Provided passage:
(begin)

# Pirate Codex



## Bascombe (May 18, 2010)

This is a pirate codex I built for a demonstration in the stage props class I teach.


----------



## bobzilla (Nov 13, 2008)

Very cool !


----------



## Uruk-Hai (Nov 4, 2006)

We be wantin' a how-to, mate. Arrrggghhh!


----------



## RoxyBlue (Oct 6, 2008)

Very pretty - I mean piratey


----------



## Frighteners Entertainment (Jan 24, 2006)

Yeah, what she said!!


RoxyBlue said:


> Very pretty - I mean piratey


----------



## Rahnefan (May 1, 2009)

Yarg. Daddy like. Tutorial please!


----------



## The Watcher (Sep 13, 2008)

Yeah teach us mate.


----------



## Glenbaer (Apr 8, 2008)

That looks great!


----------



## Bascombe (May 18, 2010)

Thank you all for all your kind words. 

I don't have any process pix of this particular book, but my wife is insisting I do a spell or potion book for her for next Halloween so I will document that one and post it in the "How To's" when I get it done.


----------



## IMU (Apr 8, 2009)

Looks good, every Pirate needs one!


----------



## fick209 (Aug 31, 2009)

Very cool! Excellent work!


----------



## Dark Angel 27 (Sep 11, 2008)

That's awesome!


----------



## Murdock (May 17, 2010)

Very cool!


----------



## morbidmike (Sep 11, 2009)

very cool I love the detail!!!!!


----------



## Just Whisper (Jan 19, 2009)

amazing. lovely. I'll be wanting details as well, mate.


----------



## DeadRN (Jun 21, 2010)

Really cool! It looks like real aged leather.


----------



## ELH Erin Loves Halloween (Feb 19, 2009)

Love it! Do you want to give it to another pirate lover??? hint hint..


----------



## shar (Jun 19, 2010)

Very nice!!!


----------



## buckaneerbabe (Jun 5, 2007)

Very beautiful!


----------

(end)

Job 1: Please set down, word for word, the part of the records that opens with the line containing "The image size is (1024, 569)." and closes with the line containing "[x=1196, y=30]".
The forum thread and the records come from two separate, unrelated sources.

Material:
(begin)

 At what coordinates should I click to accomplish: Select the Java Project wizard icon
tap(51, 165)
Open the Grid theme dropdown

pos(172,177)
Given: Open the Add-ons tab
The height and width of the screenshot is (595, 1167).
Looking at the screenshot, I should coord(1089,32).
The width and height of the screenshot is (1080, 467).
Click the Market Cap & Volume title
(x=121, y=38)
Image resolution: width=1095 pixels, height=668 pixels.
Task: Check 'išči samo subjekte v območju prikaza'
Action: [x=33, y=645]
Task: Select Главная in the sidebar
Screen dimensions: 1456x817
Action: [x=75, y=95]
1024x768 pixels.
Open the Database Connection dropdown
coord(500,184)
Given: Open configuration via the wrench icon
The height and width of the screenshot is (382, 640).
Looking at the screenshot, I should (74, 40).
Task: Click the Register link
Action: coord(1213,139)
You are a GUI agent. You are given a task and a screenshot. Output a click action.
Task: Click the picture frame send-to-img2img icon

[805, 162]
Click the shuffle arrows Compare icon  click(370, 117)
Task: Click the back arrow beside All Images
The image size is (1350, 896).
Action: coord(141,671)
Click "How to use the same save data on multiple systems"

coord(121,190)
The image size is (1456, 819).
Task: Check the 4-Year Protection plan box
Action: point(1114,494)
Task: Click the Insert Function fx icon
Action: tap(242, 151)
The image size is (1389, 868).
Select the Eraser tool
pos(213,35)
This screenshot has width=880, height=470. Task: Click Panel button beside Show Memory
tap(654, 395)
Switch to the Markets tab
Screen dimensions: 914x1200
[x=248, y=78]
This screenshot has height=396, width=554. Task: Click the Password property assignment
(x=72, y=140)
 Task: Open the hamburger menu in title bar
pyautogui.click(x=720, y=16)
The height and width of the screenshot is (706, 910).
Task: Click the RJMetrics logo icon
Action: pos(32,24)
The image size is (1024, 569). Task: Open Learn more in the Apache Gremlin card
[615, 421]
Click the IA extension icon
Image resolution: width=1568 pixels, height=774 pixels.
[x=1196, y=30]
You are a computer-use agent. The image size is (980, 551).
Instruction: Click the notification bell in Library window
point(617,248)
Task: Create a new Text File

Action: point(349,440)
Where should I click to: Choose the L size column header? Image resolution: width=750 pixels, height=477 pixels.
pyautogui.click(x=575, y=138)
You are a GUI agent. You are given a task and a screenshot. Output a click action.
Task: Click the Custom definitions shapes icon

(end)

Job 2: Name every poster in the pirate codex thread whose heading carries a date in 2008.

Correct output 1:
The image size is (1024, 569). Task: Open Learn more in the Apache Gremlin card
[615, 421]
Click the IA extension icon
Image resolution: width=1568 pixels, height=774 pixels.
[x=1196, y=30]

Correct output 2:
bobzilla
RoxyBlue
The Watcher
Glenbaer
Dark Angel 27